BritExit: And now what…
Unless you’ve been living under a rock, last Thursday the people of the United Kingdom voted to leave the EU. However, the formal withdrawal of the UK has yet to be presented (so-called article 50 procedure).
I must admit that I’d hoped that the UK would stay within the Union, but such is life. You live and learn.
The question now, is how to we proceed.
We are now in uncharted waters. It’s the first time that a EU member of this significance and power has decided to leave the European bloc. Although its not the first time that a member has left – think of Greenland.

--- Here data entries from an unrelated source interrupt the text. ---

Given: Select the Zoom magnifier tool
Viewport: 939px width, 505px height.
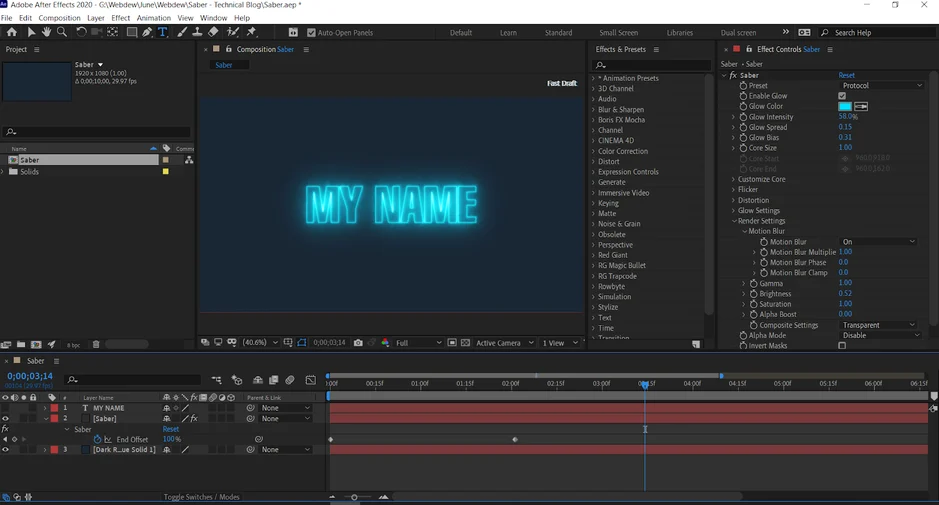Looking at the screenshot, I should coord(62,32).
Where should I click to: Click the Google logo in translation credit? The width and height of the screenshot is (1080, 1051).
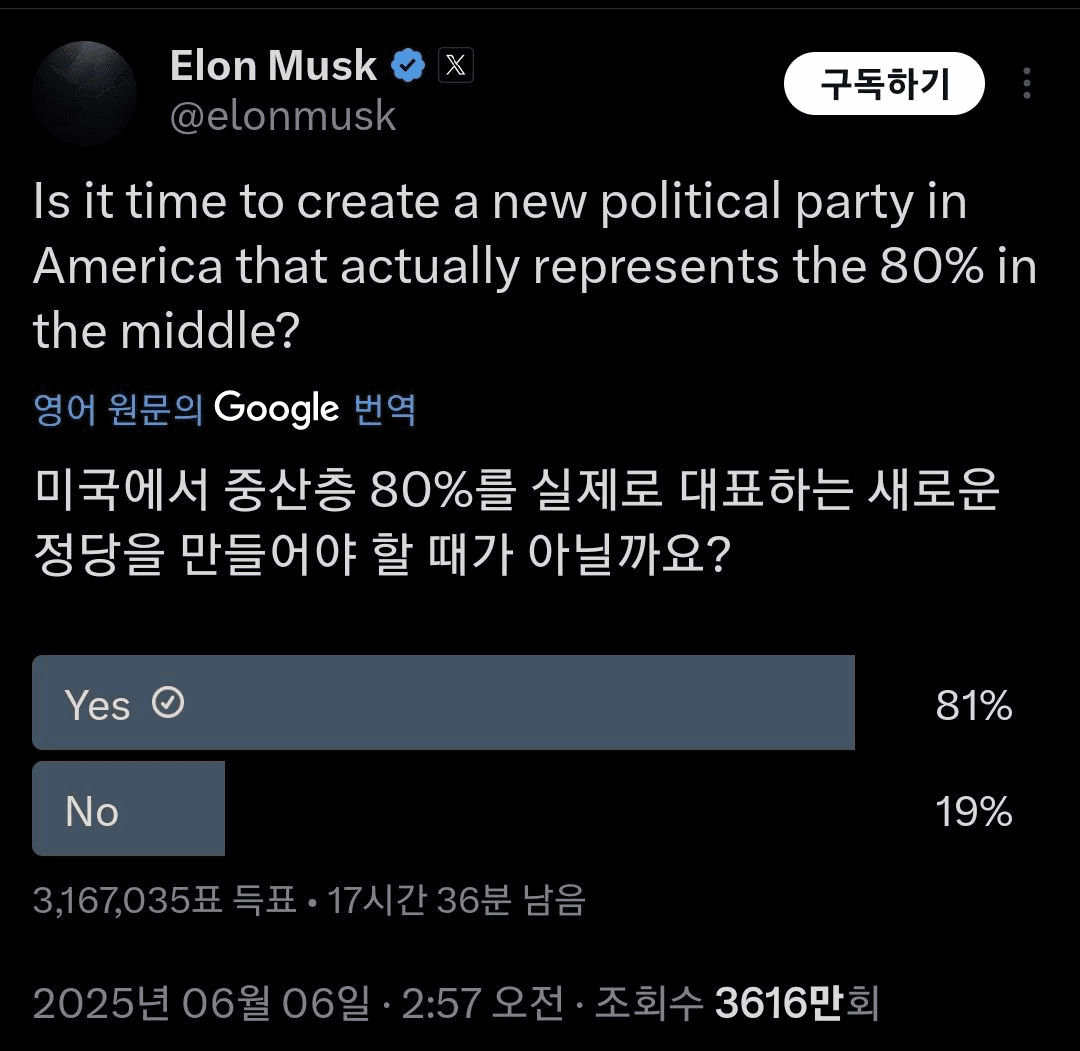pos(276,409)
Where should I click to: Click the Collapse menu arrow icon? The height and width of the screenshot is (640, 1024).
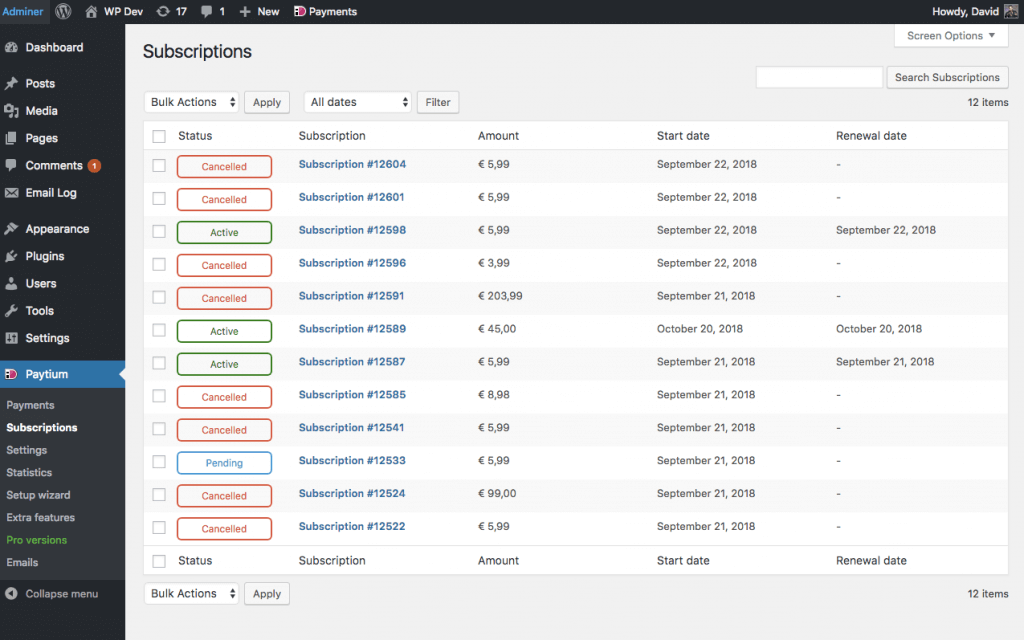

What is clear from the BritExit referendum is that the British people are fed-up how the EU functions.
In this context, one could argue that common Europeans view the EU as an institution which is great for solving unnecessary problems, but is unable to solve the problems which common Europeans find necessary.
However, whether the solution is to leave the EU, is another matter. Hopefully, a positive result of BritExit might be that the EU finally starts to act as a bloc in which problems which common Europeans feel necessary for their future and welfare are actually addressed…
… and what Now?
On the way forward, its pure speculation what will come now. The initial shock of the decision still has to be processed.
Apart of the reaction of the financial markets to BritExit, which at the end of last week resembled a slaughterhouse, the UK has now only a caretaker government, following David Cameron’s resignation.
For that matter, BritExit has also brought Jeremy Corbyn, leader of the opposition into turmoil. Not to mention a possible constitutional crisis following the possible threat of Scotland’s First Minister, Nicola Sturgeon, to veto the UK’s withdrawal of the EU.
The debate has started if the Article 50 procedure will even be triggered. Traditional to British conduct towards Europe, the British are keeping their options open, to the frustration of their EU partners. However, let us hope that cooler heads prevail, whereby the realities of mutual benefit trump short-term feelings of rejection and anger.
For international trade compliance, the question remains what next. From a customs perspective, it must be assumed that the UK will have to adopt it’s own customs laws. In regard to export controls, echoing one of BritExit’s main proponents, the former mayor of London, Boris Johnston, the UK will stay European. This lastly has been confirmed in a statement by the parliamentary UK Foreign Affairs Committee (UKFAC).
Thus, not much should change. The UK is a member of the main export control regimes (Wassenaar Arrangement, Australia Group, Missile Technology Control Regime, Nuclear Suppliers Group, and Zangger Committee).
Depending on the ultimate deal between the UK and EU, it remains to be seen whether the UK will fundamentally alter its dual-use controls regime. Note that the UKFAC published a report in April 2016 concerning the implications to British foreign policies regarding a possible BritExit.
With some hindsight, the UKFAC doubted whether the Norwegian or Swiss models could apply to the UK (see report pages 14-15). In essence, both these models give these two countries access to the internal market, but force them to accept EU laws – including the free movement of persons and contribute to the EU budget, without any say. It takes no rocket scientist to conclude that these models would not contribute to bringing back sovereignty which so many supporters of BritExit cherish.
In regard to economic sanctions, it is to be expected that some changes will be necessary. A BritExit will impact many foreign security policies; being out of the EU, the UK will no longer have to implement the CFSP, whereby it will have to implement its own autonomous sanctions regimes. As a Permanent Member of the UNSC, the UK’s commitment to the JCPOA should not be affected. However, given the significant strategic overlap between the EU and the UK, it will be interesting to see what changes substantively. Although, substantive changes to UK’s sanctions would make BritExit even more outlandish than it already is.
To quote an opinion of Beppe Severgnini in the New York Times, BritExit could be summed up as “[t]o be alone against enemies in 1940 was heroic. To be alone among friends in 2016 would be absurd.”